**THE EXERCISE:**
Copy out every one of the following rows word for word, leaving out the pictures.

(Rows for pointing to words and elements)

········

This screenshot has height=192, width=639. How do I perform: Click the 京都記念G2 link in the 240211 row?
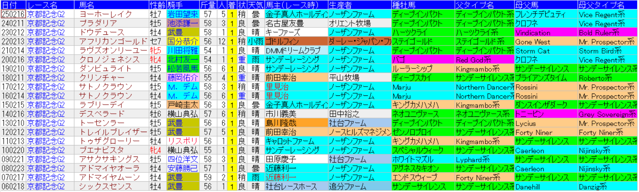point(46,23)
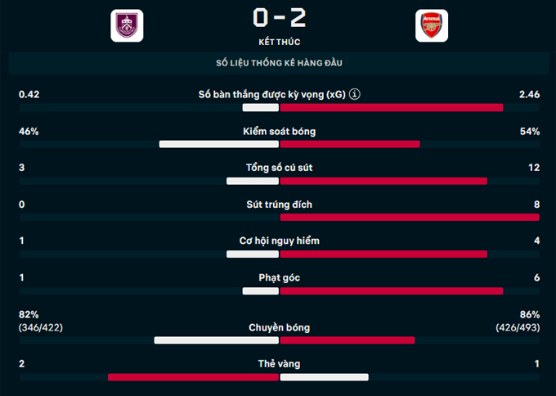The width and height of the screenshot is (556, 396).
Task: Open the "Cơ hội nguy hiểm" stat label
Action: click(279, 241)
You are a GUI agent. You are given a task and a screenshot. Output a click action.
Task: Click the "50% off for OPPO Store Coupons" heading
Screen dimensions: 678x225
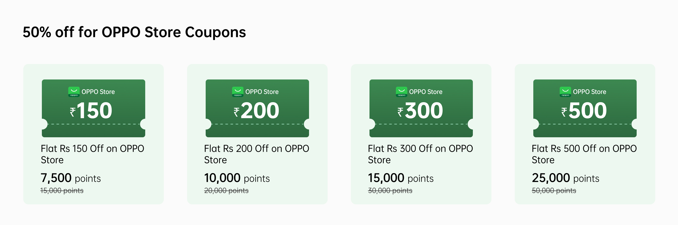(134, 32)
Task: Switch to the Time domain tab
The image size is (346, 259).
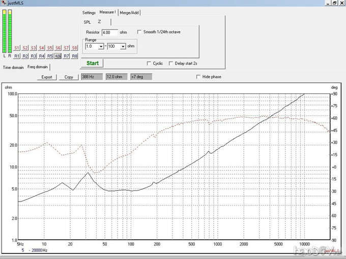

········

**RESULT OF THE TASK:**
This screenshot has height=192, width=639. How do I perform: Click the 京都記念G2 link in the 240211 row?
point(46,23)
The width and height of the screenshot is (556, 396).
Task: Open the "Cơ hội nguy hiểm" stat label
Action: click(279, 241)
You are a GUI agent. You are given a task and a screenshot. Output a click action.
Task: Click the "50% off for OPPO Store Coupons" heading
Screen dimensions: 678x225
(134, 32)
Task: Switch to the Time domain tab
The image size is (346, 259).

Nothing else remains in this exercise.